## Text to read
****************************************

Giter Club home page Giter Club logo

Comments (12)

netogallo avatar netogallo commented on July 19, 2024

Hi, I am trying to get involved in the development of CH and thought about starting with this issue. I just wanted to ask if I understand the issue at a technical level:

Each Node has an EndPoint (localEndPoint) and every time newLocalNode is called, a new endpoint is created for that node so there is one node for every endpoint (even though it is theoretically possible to have multiple nodes for a single endpoint using the createBareLocalNode function). So the issue consists of implementing a function closeConnectionsTo which given a node it should call the close function on all connections in the LocalNodeState? I know nodes and endpoints are different, but I don't find any place where endpoints and connections opened with the endpoint can be associated except the node to which the endpoint belongs. If some light could be shed here would be nice.

Thank you

from distributed-process.

edsko avatar edsko commented on July 19, 2024

No, closeConnectionTo is a purely Network.Transport level construct. You'd be working with Network.Transport and Network.Transport.TCP. You'd also have to think very carefully about how this construct would work in potentially other network transports. This one isn't particularly easy.

from distributed-process.

hyperthunk avatar hyperthunk commented on July 19, 2024

So @edsko it sounds like what we're asking for is a means of tracking all the connections associated with a specific Endpoint and having a kind of bulk-close. And that needs to work at the transport level.

I think the abstraction isn't too hard to get right. If you move the mechanism into the policy layer (i.e., Network.Transport API) and basically provide the data structures and manipulation logic there, then the utility layer (e.g., Network.Transport.Foo or whatever) can simply call into these.

Better still, move the API calls into the policy layer itself and parameterise them by the implementation itself. Say for example, that we have some type class (I know, I'm obsessed with these right!) that we can work with. Somewhere in Network.Transport we might see this kind of code...

type CreateTransportResult = Either (TransportError NewEndPointErrorCode) EndPoint

data TransportInternals a = TransportInternals a

class TransportProvider a where    
  createNew :: a -> TransportConfiguration -> IO CreateTransportResult
  getInternals  :: a -> Transport -> TransportInternals a

createTransport :: (TransportProvider a) => a -> TransportConfiguration -> IO CreateTransportResult
createTransport provider = createNew provider config

Now you can do something similar (with or without the type classes) so that the implementations have to provide some sort of EndPointProvider as well. The key to this is to make sure that the functions which deal with an endpoint are defined in the policy layer, where we can handle tracking them properly. Quite where we choose to maintain this state is debatable. We could use shared memory or go some other way, e.g.,

data EndPoint = EndPoint {
    provider :: EndPointProvider   -- provides the callback functions
  , address :: EndPointAddress
  , connections :: MVar (StrictList Connection)
    --- etc
  }

connectEndpoint :: EndPoint -> Reliability -> ConnectHints -> IO (Either (TransportError ConnectErrorCode) Connection)
connectEndpoint ep r h = do
  addr <- address ep
  impl <- provider ep
  -- let the backend do the real world
  conn <- backendConnect impl addr r h
  case conn of
      Left _ -> return conn
      Right cn -> appendSTM (connections ep) cn >> return conn

disconnectEndpoint :: EndPoint -> IO ()   --- probably want some return value but hey...

****************************************

## Supplied information
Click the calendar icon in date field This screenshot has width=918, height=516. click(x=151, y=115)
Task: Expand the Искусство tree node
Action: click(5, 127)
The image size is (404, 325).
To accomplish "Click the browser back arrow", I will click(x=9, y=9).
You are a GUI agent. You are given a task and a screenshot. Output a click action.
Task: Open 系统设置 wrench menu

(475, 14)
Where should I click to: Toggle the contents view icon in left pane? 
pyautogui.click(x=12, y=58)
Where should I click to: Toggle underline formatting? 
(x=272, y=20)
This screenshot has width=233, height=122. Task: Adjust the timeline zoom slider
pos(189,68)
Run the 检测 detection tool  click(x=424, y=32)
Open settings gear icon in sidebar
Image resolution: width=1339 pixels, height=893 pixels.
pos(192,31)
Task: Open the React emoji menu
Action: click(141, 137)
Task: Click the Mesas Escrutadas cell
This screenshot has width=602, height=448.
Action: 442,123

****************************************

## Stated problem
Rewrite the thread from "hyperthunk avatar hyperthunk" to "call into these.", substituting "interface" for "abstraction".

## The result
hyperthunk avatar hyperthunk commented on July 19, 2024

So @edsko it sounds like what we're asking for is a means of tracking all the connections associated with a specific Endpoint and having a kind of bulk-close. And that needs to work at the transport level.

I think the interface isn't too hard to get right. If you move the mechanism into the policy layer (i.e., Network.Transport API) and basically provide the data structures and manipulation logic there, then the utility layer (e.g., Network.Transport.Foo or whatever) can simply call into these.